In its documents, Irkutsk office of the USPA specified causes of these drawbacks. For example, among the causes of no-shows in Cherembastrust, the USPA identified a lack of accommodation near coal mines, the beginning of summer field works (30% of Cheremkhovo workers were peasants of neighboring villages) and a summer period decreasing willingness to work. The main cause of no-shows was a lack of education activities and labor discipline promotion measures of the district commission of Mining workers. To the causes of engineering staff turnover, the USPA referred low salaries and hostile attitude of the Cheremkhovo workers to non-party managers as a result of the class policy of the Communist party.
Irkutsk office of the USPA regularly reported all problems and their causes to the higher authorities and local party and labor leaders. Irkutsk office also provided practical violation elimination recommendations. For example, in 1926, when analyzing the activities of the local industries, the economic department of Irkutsk office suggested 1) to dismiss the director of Telma cloth factory or to transfer him to another position due to his wastefulness. 2) for Tannery No 3: to improve the quality of products, to report the delivery of raw materials to the Provincial Internal Trading Agency. They wrote about Cherembastrust: “The facts of no-shows were observed in March.

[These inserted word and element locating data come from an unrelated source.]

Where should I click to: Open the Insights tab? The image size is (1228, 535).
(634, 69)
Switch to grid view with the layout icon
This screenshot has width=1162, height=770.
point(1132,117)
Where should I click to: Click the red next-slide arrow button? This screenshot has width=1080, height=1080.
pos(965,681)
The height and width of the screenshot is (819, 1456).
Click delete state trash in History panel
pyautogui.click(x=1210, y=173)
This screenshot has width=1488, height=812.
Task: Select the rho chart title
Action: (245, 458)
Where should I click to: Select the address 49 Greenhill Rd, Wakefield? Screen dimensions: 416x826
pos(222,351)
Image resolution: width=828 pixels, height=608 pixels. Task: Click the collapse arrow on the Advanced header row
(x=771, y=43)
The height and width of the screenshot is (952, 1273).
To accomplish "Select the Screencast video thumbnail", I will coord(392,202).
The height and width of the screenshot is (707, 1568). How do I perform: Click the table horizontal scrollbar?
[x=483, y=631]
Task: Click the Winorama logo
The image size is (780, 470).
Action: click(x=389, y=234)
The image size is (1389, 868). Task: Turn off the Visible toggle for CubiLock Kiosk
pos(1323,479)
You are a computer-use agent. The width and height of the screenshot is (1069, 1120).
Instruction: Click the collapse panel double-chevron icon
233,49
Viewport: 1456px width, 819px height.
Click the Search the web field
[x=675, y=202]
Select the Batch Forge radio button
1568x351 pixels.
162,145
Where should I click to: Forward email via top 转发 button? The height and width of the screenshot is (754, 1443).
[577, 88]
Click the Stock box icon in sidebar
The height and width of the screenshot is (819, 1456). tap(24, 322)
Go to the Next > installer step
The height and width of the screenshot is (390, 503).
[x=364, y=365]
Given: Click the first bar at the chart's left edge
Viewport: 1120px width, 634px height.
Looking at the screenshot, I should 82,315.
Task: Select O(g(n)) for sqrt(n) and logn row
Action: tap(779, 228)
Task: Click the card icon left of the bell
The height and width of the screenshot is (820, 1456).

We reported them to the Provincial Labor Council, the secretary of the Provincial Committee of the Communist Party of the Bolsheviks, emphasizing the need for taking urgent actions. ... Besides, in June, we had conversations with the head of the trust Paramonov and reported him all violations identified, who suggested taking urgent actions”. At the suggestion of Irkutsk office, the head of the dynamite warehouse of Cherembastrust was dismissed and the dynamite distribution procedure was made tougher (it decreased the consumption of dynamite).
In the first part of the 1920s, Irkutsk office continued to identify economic damages caused by the foreign intervention and Civil war. To this end, they visited different districts of the province where local government agencies had to provide relevant information.
One of the main tasks of the USPA in the economic area was to protect key economic objects. To this end, the officers of Irkutsk office monitored security conditions at industrial enterprises and transport facilities. The results of these inspections were discussed during secret sessions of Irkutsk provincial (district) executive board. Based on the results, decisions on protection and security system improvement were made. The most typical problems were sleeping security guards and violation of fire regulations. Special attention was paid to the protection of railway facilities - bridges, tunnels, sheds, and water-towers.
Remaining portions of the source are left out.